:: What you should do ::
Put the lines of the entries below into a numbered list, leaving out blank lines. Begin at the line that contains "This screenshot has width=1280, height=920." and stop after the line that contains "center [302, 1238].".

:: Dataset entries ::
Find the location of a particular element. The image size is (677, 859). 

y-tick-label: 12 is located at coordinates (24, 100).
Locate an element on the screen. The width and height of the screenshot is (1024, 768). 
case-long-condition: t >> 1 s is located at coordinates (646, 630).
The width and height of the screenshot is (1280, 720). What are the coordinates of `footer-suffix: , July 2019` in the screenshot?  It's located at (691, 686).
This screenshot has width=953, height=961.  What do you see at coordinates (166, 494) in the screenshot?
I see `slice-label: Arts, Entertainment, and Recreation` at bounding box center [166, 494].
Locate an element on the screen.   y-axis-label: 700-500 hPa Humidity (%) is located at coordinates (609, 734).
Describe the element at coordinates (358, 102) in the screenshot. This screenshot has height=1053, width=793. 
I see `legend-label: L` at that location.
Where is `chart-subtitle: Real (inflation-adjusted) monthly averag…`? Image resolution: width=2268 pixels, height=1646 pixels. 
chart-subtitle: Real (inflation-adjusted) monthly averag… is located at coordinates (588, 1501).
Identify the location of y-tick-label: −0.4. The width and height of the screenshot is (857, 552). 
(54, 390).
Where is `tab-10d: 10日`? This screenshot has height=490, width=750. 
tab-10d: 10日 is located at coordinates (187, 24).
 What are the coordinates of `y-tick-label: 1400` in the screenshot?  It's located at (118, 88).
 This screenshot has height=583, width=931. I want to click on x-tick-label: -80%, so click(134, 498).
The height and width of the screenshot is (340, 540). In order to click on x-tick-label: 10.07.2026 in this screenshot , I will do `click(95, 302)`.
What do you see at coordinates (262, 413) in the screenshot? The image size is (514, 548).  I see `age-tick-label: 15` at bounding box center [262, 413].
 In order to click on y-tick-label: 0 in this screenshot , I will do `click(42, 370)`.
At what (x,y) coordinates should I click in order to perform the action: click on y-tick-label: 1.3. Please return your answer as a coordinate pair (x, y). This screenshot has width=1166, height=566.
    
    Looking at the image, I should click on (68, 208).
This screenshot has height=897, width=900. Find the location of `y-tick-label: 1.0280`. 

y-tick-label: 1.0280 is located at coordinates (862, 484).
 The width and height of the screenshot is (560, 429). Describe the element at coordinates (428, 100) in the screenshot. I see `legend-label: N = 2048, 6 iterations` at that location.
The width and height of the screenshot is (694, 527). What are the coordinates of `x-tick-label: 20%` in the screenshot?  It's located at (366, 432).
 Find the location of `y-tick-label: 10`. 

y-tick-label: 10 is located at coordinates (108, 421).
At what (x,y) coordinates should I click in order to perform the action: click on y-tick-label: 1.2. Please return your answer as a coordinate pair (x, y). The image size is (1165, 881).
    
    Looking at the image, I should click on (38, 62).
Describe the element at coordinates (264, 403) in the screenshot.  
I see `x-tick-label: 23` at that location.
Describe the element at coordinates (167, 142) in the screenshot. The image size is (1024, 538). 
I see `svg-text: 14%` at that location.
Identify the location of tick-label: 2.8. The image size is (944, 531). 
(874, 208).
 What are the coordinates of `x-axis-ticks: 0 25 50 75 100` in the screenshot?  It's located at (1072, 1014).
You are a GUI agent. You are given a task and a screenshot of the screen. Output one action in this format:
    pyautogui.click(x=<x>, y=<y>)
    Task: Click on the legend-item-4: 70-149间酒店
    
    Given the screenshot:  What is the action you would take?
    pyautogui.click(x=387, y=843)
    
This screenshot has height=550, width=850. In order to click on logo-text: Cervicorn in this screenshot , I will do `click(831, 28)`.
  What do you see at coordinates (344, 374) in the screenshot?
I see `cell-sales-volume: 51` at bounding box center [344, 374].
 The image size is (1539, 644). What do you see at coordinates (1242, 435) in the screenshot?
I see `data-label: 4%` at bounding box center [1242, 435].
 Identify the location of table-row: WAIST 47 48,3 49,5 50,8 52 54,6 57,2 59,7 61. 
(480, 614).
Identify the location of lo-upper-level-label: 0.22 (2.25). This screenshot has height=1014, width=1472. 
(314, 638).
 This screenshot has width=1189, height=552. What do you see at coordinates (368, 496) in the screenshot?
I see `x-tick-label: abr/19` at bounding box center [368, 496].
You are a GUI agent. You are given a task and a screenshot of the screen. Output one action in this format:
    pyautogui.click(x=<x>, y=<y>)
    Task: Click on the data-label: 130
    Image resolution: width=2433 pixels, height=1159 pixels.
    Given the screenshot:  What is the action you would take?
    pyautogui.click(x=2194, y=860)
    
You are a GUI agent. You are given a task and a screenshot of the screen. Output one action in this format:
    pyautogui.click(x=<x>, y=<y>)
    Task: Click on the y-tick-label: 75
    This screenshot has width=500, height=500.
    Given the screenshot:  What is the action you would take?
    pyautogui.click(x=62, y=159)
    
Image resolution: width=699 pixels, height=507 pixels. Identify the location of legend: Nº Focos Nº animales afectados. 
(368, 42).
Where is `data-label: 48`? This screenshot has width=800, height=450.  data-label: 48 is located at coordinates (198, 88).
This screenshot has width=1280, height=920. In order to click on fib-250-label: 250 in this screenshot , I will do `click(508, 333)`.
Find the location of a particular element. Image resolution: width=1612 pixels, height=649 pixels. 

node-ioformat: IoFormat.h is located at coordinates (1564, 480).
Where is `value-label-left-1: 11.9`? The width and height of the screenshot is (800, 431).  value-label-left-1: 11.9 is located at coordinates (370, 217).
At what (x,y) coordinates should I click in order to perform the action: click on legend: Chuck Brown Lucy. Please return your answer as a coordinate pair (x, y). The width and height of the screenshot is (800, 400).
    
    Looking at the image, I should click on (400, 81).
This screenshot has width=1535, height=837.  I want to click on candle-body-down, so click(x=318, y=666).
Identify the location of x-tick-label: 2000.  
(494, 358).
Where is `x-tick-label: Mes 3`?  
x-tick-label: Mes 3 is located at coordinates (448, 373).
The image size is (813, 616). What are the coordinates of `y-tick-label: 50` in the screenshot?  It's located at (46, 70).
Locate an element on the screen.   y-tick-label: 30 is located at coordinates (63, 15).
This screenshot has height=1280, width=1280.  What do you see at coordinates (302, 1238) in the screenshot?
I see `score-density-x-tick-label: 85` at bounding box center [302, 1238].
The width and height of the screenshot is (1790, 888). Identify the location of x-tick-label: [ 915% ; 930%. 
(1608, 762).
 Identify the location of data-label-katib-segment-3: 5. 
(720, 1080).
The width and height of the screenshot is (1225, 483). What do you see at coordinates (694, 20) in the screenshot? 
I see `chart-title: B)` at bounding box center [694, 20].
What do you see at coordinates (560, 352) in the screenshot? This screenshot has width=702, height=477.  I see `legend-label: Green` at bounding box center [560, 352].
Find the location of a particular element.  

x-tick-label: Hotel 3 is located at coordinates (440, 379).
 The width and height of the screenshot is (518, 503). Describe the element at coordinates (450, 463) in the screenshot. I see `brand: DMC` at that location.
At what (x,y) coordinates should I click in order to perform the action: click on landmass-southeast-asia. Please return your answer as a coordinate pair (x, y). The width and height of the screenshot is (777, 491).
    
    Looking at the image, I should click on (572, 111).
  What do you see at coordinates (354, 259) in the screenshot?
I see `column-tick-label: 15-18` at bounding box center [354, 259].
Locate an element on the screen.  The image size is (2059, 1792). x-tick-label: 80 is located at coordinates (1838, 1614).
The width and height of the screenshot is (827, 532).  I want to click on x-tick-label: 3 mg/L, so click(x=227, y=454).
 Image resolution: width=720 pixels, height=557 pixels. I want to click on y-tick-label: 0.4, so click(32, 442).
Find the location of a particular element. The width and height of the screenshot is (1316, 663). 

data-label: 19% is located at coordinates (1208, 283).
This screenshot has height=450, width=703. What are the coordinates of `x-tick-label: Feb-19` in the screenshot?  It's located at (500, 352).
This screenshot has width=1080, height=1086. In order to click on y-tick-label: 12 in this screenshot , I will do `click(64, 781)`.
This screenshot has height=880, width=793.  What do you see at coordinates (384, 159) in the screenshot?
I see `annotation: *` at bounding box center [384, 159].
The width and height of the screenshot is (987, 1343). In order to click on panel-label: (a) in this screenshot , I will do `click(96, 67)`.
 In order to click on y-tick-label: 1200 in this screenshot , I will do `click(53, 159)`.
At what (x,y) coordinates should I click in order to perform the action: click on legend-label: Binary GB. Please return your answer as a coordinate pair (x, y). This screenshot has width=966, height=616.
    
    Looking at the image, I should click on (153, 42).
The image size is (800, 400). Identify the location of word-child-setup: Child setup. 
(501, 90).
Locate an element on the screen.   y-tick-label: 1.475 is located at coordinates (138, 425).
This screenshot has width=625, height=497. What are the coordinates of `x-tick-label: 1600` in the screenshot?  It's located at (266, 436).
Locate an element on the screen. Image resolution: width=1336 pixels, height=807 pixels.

:: Answer section ::
1. This screenshot has width=1280, height=920. In order to click on fib-250-label: 250 in this screenshot , I will do `click(508, 333)`.
2. Find the location of a particular element. Image resolution: width=1612 pixels, height=649 pixels. 
3. node-ioformat: IoFormat.h is located at coordinates (1564, 480).
4. Where is `value-label-left-1: 11.9`? The width and height of the screenshot is (800, 431).  value-label-left-1: 11.9 is located at coordinates (370, 217).
5. At what (x,y) coordinates should I click in order to perform the action: click on legend: Chuck Brown Lucy. Please return your answer as a coordinate pair (x, y). The width and height of the screenshot is (800, 400).
6.     Looking at the image, I should click on (400, 81).
7. This screenshot has width=1535, height=837.  I want to click on candle-body-down, so click(x=318, y=666).
8. Identify the location of x-tick-label: 2000.  
9. (494, 358).
10. Where is `x-tick-label: Mes 3`?  
11. x-tick-label: Mes 3 is located at coordinates (448, 373).
12. The image size is (813, 616). What are the coordinates of `y-tick-label: 50` in the screenshot?  It's located at (46, 70).
13. Locate an element on the screen.   y-tick-label: 30 is located at coordinates (63, 15).
14. This screenshot has height=1280, width=1280.  What do you see at coordinates (302, 1238) in the screenshot?
15. I see `score-density-x-tick-label: 85` at bounding box center [302, 1238].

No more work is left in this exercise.